Bizler, tarihin ortanca çocuklarıyız. Bir amacımız ya da yerimiz yok, ne büyük savaşı yaşadık ne de büyük buhranı. Bizim savaşımız ruhani bir savaş, en büyük buhranımız; hayatlarımız.
Chuck Palahniuk, ünlü romanı Dövüş Kulübü’nün baş kahramanı Tyler Durden’a bu sözleri söylettiğinde yıl henüz 1996’ydı, romanın sinemaya uyarlanmasına ise daha üç yıl vardı.
80’lerin ikinci yarısından 90’ların ortalarına kadar Türkiye’de doğan bir neslin ezberlerinin bozulması hem çok kolaydı hem de çok zordu.
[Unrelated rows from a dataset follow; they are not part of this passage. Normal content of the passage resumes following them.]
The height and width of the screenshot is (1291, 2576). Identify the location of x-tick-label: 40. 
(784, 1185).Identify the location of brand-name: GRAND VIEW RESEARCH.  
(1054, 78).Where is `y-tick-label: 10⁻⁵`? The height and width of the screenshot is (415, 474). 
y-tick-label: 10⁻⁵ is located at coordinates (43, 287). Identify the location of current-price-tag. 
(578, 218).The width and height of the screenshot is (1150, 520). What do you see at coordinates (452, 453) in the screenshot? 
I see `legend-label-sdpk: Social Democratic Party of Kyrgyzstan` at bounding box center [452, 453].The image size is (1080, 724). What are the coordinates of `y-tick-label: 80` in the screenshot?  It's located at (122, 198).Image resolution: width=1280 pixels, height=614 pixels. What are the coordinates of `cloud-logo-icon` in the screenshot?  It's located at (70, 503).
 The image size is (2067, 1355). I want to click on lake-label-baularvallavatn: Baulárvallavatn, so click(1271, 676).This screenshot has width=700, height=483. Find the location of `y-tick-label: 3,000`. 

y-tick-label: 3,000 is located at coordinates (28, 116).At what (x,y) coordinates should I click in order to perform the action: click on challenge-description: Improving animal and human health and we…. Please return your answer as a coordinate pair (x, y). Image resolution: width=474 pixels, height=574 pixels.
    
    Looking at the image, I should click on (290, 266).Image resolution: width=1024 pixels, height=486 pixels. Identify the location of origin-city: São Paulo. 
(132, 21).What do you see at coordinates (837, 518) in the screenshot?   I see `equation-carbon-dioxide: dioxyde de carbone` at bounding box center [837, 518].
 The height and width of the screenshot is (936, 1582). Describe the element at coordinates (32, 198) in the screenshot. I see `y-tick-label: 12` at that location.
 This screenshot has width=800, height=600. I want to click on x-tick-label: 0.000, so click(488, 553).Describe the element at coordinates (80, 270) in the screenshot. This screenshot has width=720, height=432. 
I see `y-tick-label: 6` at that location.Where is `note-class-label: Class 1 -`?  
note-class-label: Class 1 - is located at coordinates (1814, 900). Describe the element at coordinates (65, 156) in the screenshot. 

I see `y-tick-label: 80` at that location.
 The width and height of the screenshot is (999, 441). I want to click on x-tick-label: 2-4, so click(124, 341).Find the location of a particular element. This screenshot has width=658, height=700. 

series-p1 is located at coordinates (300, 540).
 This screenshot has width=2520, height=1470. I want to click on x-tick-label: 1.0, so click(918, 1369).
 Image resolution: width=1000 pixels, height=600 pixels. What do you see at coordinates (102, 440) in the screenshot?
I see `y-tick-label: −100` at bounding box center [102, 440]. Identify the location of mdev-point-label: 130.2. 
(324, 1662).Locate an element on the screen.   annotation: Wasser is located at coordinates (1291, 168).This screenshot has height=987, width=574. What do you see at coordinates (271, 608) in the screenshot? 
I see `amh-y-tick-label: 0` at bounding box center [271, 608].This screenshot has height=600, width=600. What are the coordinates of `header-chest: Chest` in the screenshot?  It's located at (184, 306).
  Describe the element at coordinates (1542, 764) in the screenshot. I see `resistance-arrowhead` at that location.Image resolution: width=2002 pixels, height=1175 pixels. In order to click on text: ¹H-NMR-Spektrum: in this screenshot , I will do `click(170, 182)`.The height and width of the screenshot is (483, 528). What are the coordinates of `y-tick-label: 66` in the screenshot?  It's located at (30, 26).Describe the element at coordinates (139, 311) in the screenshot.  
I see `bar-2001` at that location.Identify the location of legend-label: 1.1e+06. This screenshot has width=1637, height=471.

Çünkü olan bitene ilişkin bilginin, kitaplardan, gazetelerden, televizyonlardan alındığı, bugünün diliyle offline (çevrimdışı) bir ‘ortam’da yaşanıyordu. İnternet, evet vardı ama çoğunluk için erişilebilir değildi. Türkiye’nin siyasi atmosferi ve genel ekonomik durum, hayata ve dünyaya dair bilgilerin de sınırını çiziyordu. Sınırın zayıflaması için Türkiye’nin dünyayla internet aracılığıyla bağlanmasını beklememiz gerekecekti.